Blog

Meetup Recap | The CKAN Ecosystem: Insights and Analysis from the POSE Team

Our July 2023 CKAN Monthly Live Meetup #19 presented an exclusive deep-dive into the comprehensive work of the POSE Project. Focused on strengthening the CKAN ecosystem, the team has been conducting a thorough analysis of data, engaging in insightful interviews, and hosting participatory workshops, all with the aim to improve CKAN's effectiveness as an open data, open government, and open science platform. This webinar provided a unique opportunity to delve into their preliminary findings.

CKAN Monthly Live 19.png

  • Eager to get straight into the heart of our latest webinar? Click this link to access the recording.

Our July 2023 CKAN Monthly Live Meetup #19 presented an exclusive deep-dive into the comprehensive work of the POSE Project. Over the past nine months, the POSE Project embarked on an in-depth exploration of the CKAN ecosystem. This marked their first extensive attempt at building relationships within the CKAN community. This in-depth exploration of the CKAN ecosystem by the POSE Project team underlined the power of collaboration and community, shining a light on the critical role they play in navigating its complex dynamics.

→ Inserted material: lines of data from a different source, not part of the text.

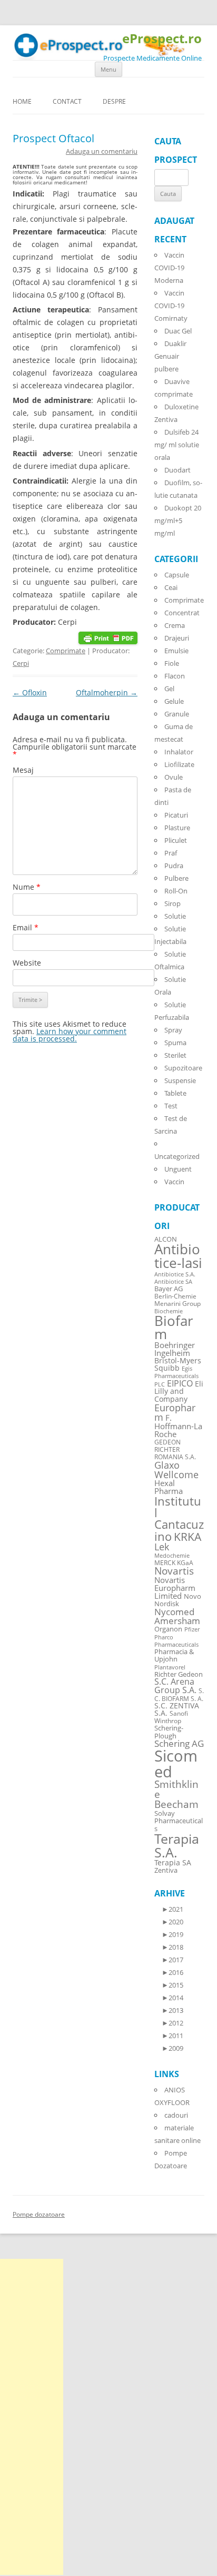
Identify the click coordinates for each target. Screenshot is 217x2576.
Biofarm (173, 1328)
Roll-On (176, 891)
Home (22, 101)
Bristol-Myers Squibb (177, 1364)
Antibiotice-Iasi (178, 1256)
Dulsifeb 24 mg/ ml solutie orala (176, 444)
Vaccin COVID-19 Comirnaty (171, 305)
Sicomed (176, 1763)
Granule (176, 714)
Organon (168, 1629)
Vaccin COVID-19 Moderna (169, 267)
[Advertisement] (31, 2417)
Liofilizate (179, 764)
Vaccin (174, 1181)
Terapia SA (172, 1862)
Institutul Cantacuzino (179, 1518)
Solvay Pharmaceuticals (178, 1821)
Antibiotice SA (173, 1281)
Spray (173, 1030)
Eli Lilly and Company (178, 1391)
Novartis (174, 1570)
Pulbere (176, 878)
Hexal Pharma (168, 1487)
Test (170, 1105)
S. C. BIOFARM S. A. (179, 1694)
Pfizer (192, 1629)
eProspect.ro (162, 39)
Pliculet (175, 840)
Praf (170, 853)
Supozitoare (183, 1068)
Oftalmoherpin (106, 692)
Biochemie (168, 1311)
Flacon (174, 676)
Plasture (177, 827)
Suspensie (180, 1080)
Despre (114, 101)
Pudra (173, 865)
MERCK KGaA (173, 1562)
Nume (27, 887)
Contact (67, 101)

An Interactive Session with the POSE Team

The session, led by Bob Gradeck and his colleagues Ross Reilly, Liz Monk, and Elise Silva from the University of Pittsburgh, along with Joel Natividad and Sami Baig from datHere spotlighted their significant contributions to the initiative funded by the U.S. National Science Foundation’s Pathways to Enable Open-Source Ecosystems (POSE) program. Focused on strengthening the CKAN ecosystem, the team has been conducting a thorough analysis of data, engaging in insightful interviews, and hosting participatory workshops, all with the aim to improve CKAN's effectiveness as an open data, open government, and open science platform. This webinar provided a unique opportunity to delve into the preliminary findings of the POSE team's intensive study of the CKAN ecosystem.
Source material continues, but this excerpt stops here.